__WHAT TO WORK ON__.
Report every line of the material that contains the string "Open".
Top of SUPPLIED MATERIAL
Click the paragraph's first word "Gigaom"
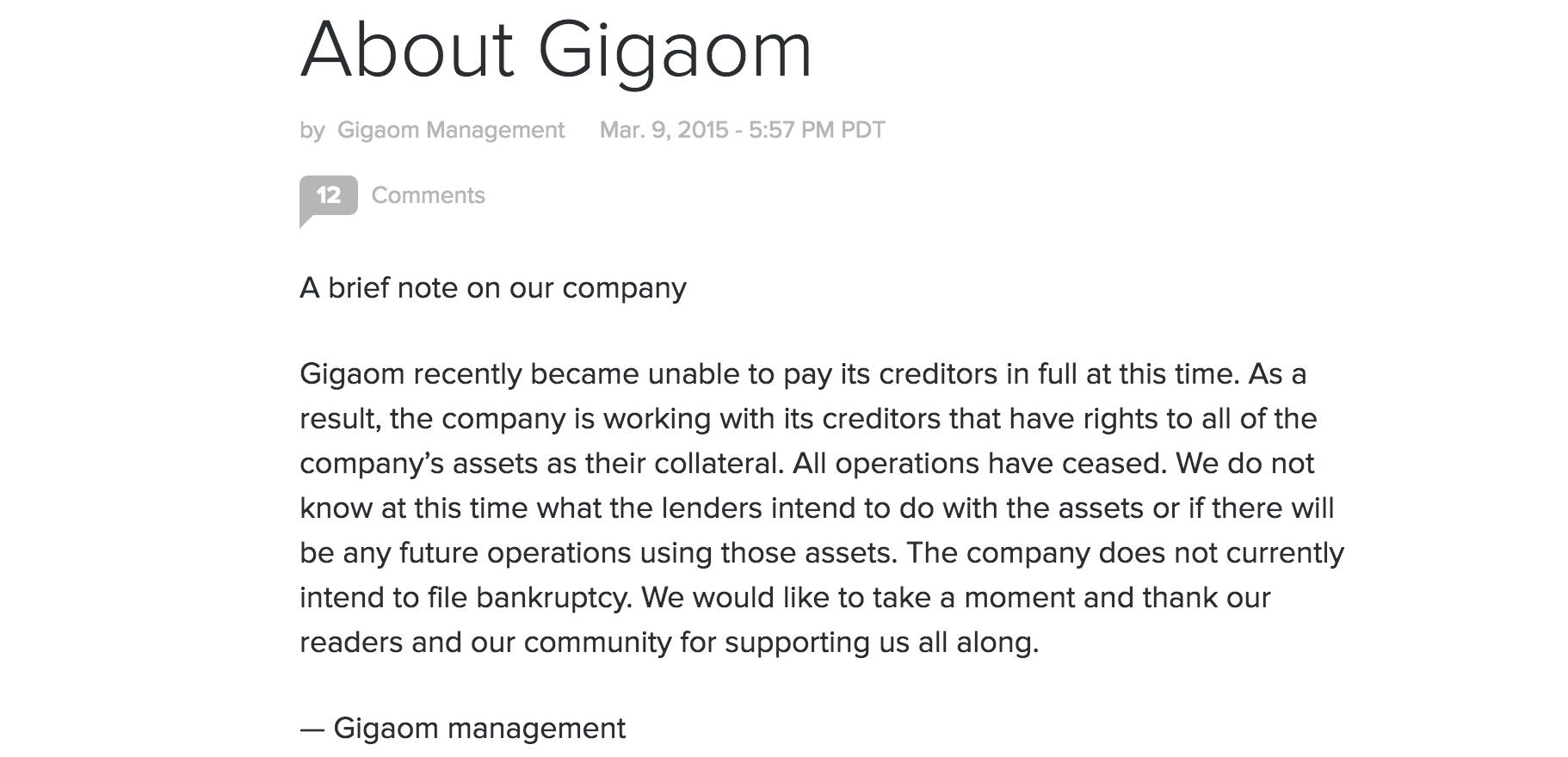Image resolution: width=1568 pixels, height=757 pixels. click(352, 374)
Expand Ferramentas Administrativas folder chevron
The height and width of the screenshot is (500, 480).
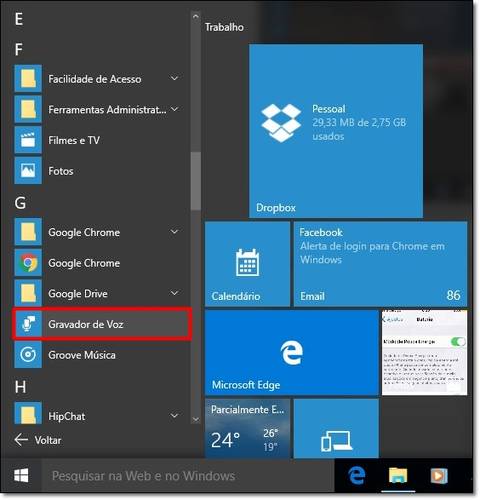click(x=174, y=109)
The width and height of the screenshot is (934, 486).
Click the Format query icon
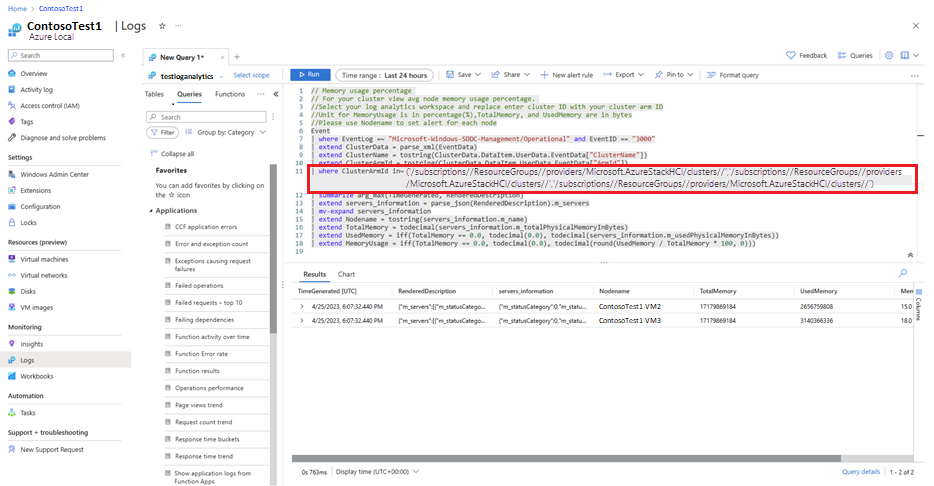point(711,75)
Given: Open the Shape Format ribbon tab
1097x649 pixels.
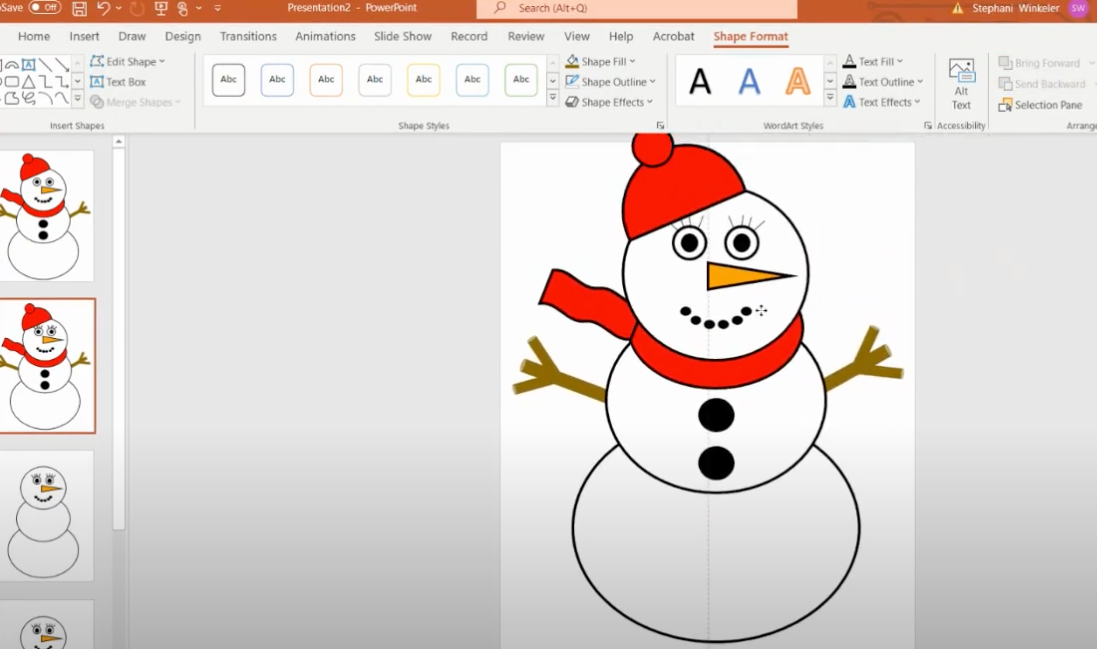Looking at the screenshot, I should [751, 36].
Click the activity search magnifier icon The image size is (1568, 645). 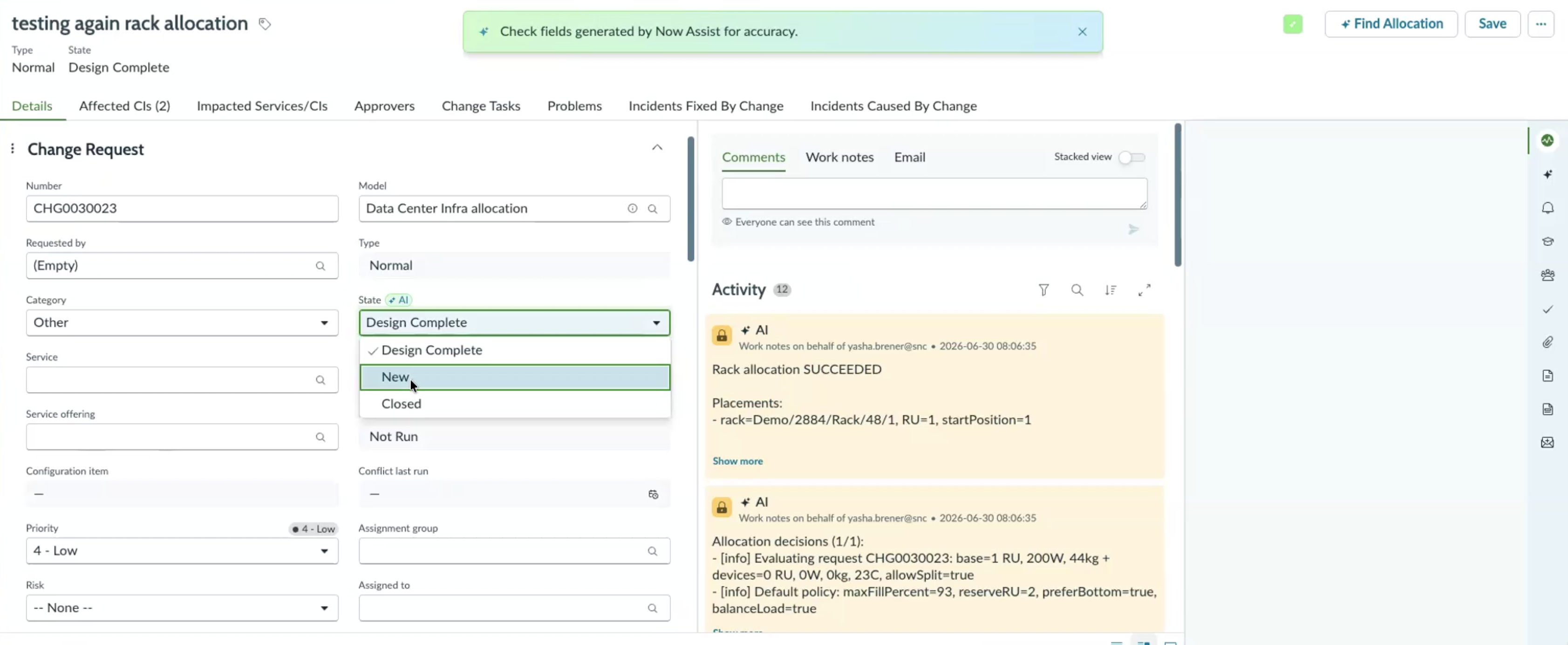click(1077, 290)
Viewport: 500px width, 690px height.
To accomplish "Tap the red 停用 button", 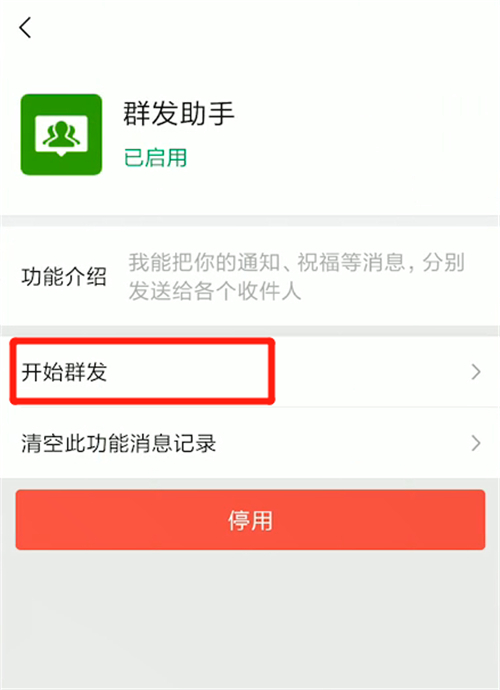I will tap(250, 520).
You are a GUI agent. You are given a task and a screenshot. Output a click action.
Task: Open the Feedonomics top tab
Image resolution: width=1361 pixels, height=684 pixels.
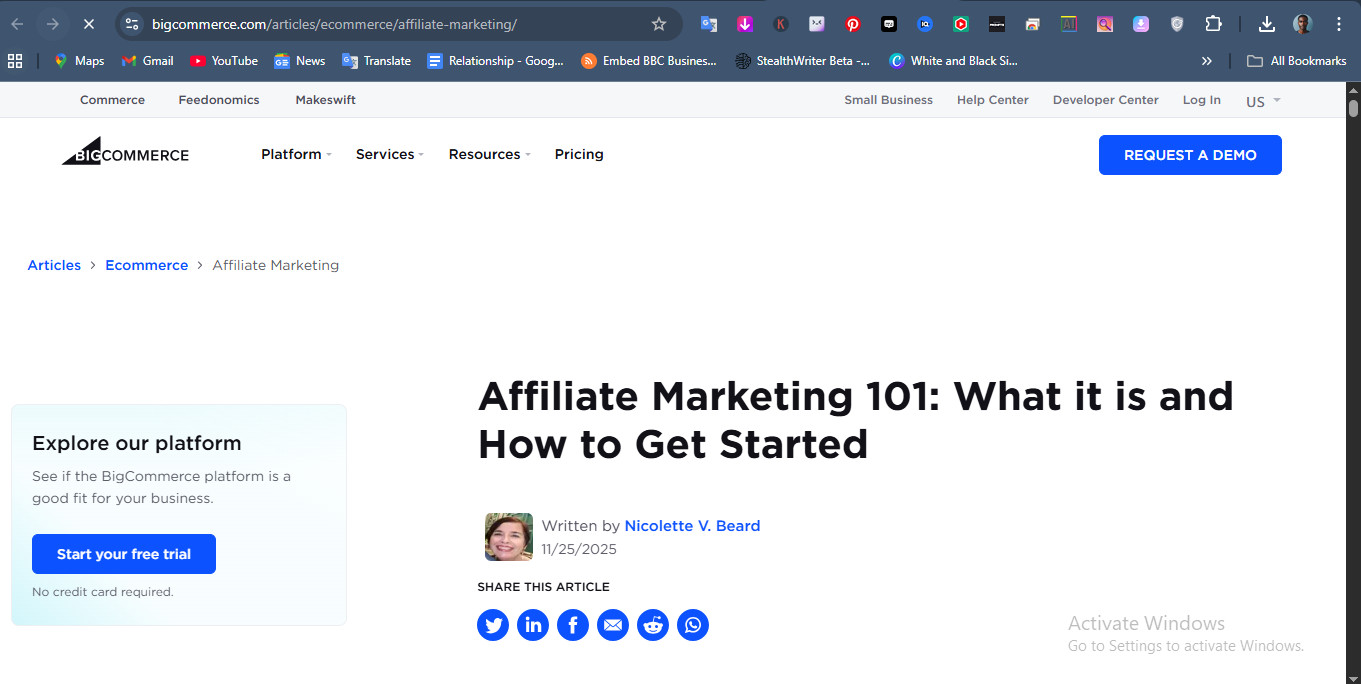point(219,100)
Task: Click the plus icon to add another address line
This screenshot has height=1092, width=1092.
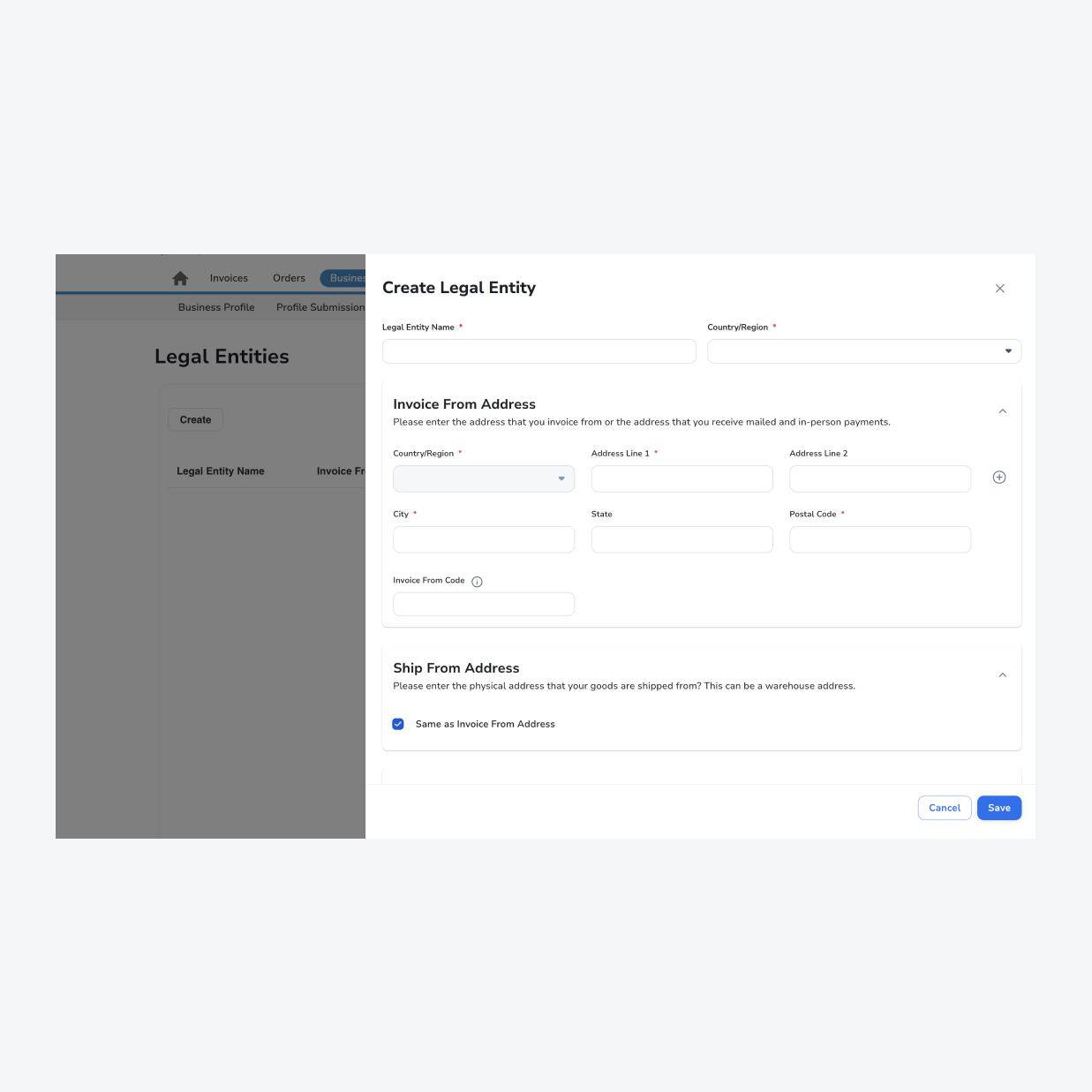Action: 998,477
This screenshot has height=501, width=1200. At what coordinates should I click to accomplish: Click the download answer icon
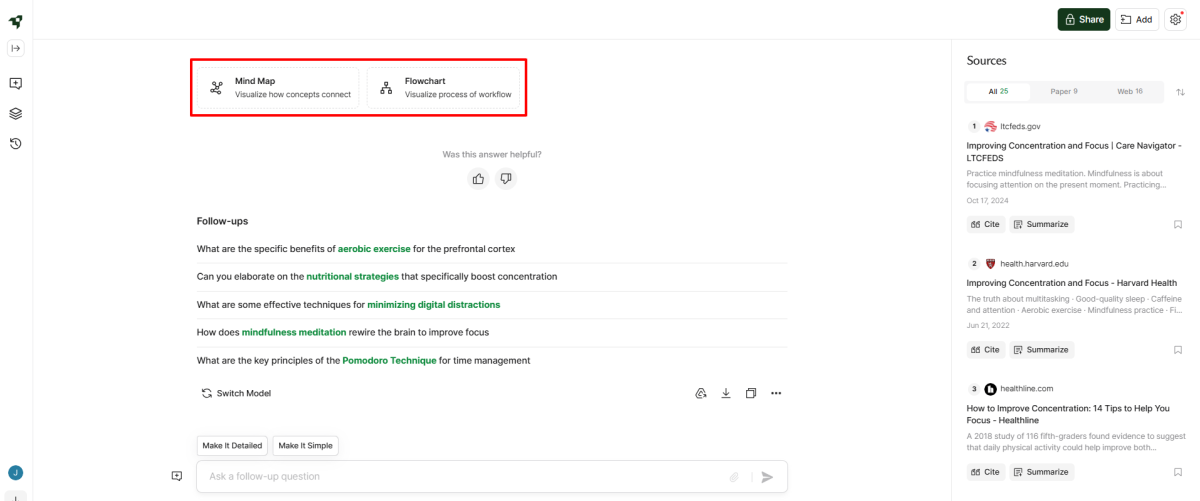pyautogui.click(x=726, y=393)
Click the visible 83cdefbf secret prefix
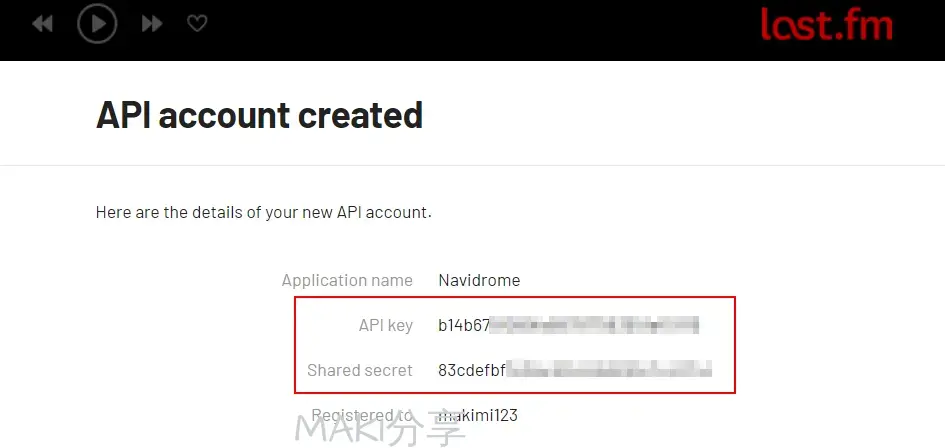This screenshot has width=945, height=448. (471, 370)
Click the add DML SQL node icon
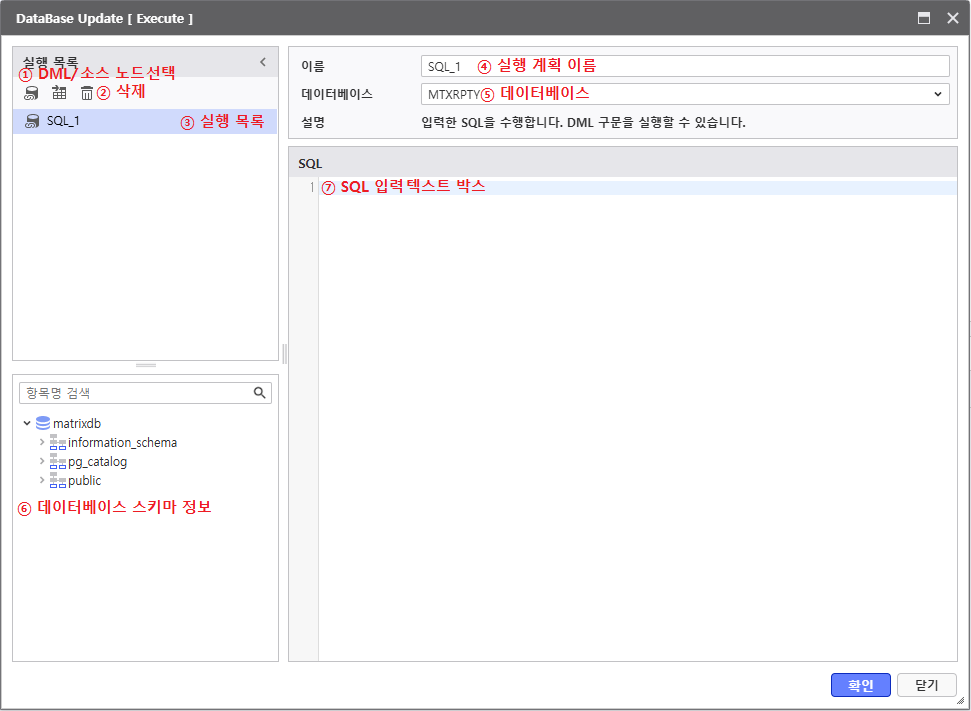The width and height of the screenshot is (971, 711). [32, 93]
Bottom of SUPPLIED MATERIAL
__COMPLETED TASK__.
Given: Open the Shape Format ribbon tab
Task: Open the Feedonomics top tab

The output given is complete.